Seaport's Jay Goldberg warned that hyperscalers' internal chip programs could 'entirely disrupt Nvidia,' highlighting a structural risk to NVIDIA's CUDA/software moat. The article notes NVIDIA's scale remains strong, with Q4 FY2026 revenue of $68.13B and Data Center revenue of $62.31B, up 75% year over year, but competition from Alphabet TPUs, Amazon Trainium, and Meta MTIA is intensifying. The offsetting bull case is that AI compute demand is still outpacing supply, with NVIDIA citing $95.2B in supply commitments and major customer partnerships.

Analysis

The market is underestimating how quickly hyperscaler silicon can migrate from a cost-control project to a margin weapon. Once a cloud provider’s internal accelerator stack reaches “good enough” performance and software maturity, the economic incentive shifts from keeping workloads captive to selectively externalizing chips as a platform play; that would pressure NVIDIA not just on unit share, but on pricing discipline and attach rates in networking and software. The first-order risk is not immediate displacement, but a gradual erosion of NVIDIA’s ability to command premium gross margins as the buyer base becomes more sophisticated and less dependent. The bigger second-order effect is that the winners may not be the hyperscalers’ chips themselves, but the surrounding ecosystem: cloud capacity providers, packaging/advanced substrate suppliers, and network vendors that benefit from rising aggregate AI capex regardless of whose silicon wins.

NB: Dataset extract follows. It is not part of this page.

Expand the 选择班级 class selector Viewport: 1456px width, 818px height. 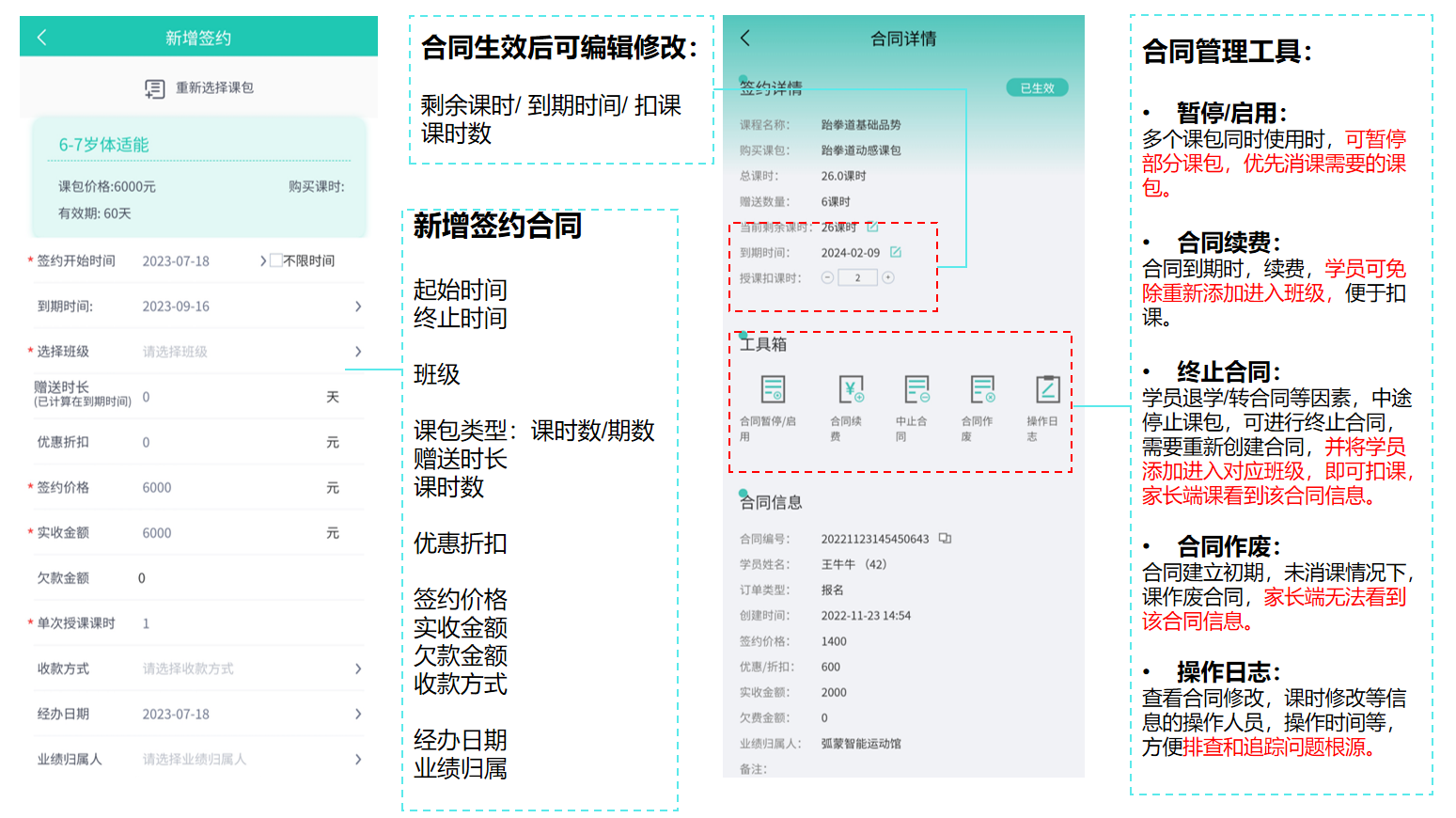357,352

If compute demand keeps compounding, NVIDIA can still grow in absolute dollars for several quarters, but the mix could worsen as hyperscalers reserve more of the highest-value workloads for in-house silicon and use external vendors only for overflow and frontier models. That creates a delayed negative: the stock can stay supported by demand scarcity while the multiple compresses on “peak moat” concerns. Catalyst-wise, the key window is 6-18 months, not days. Near term, the bull case survives if new model training runs and inference workloads keep saturating supply, but a credible customer announcement that TPU/Trainium/MTIA-class chips are being opened to third parties would be a regime shift: it signals the internal programs have crossed the threshold from defensive to monetizable. Conversely, a big NVIDIA software or networking platform win that makes CUDA/NVLink materially stickier than the custom alternatives would invalidate the bear thesis and reassert pricing power. The consensus is likely too binary: this is not an ‘NVIDIA dies’ story, it is a ‘NVIDIA loses some monopoly rent’ story. The stock can still compound if AI demand remains exponential, but the risk/reward has become asymmetric because the downside from a multiple reset is larger than the upside from another year of perfect execution. That argues for expressing the view tactically rather than via a naked structural short.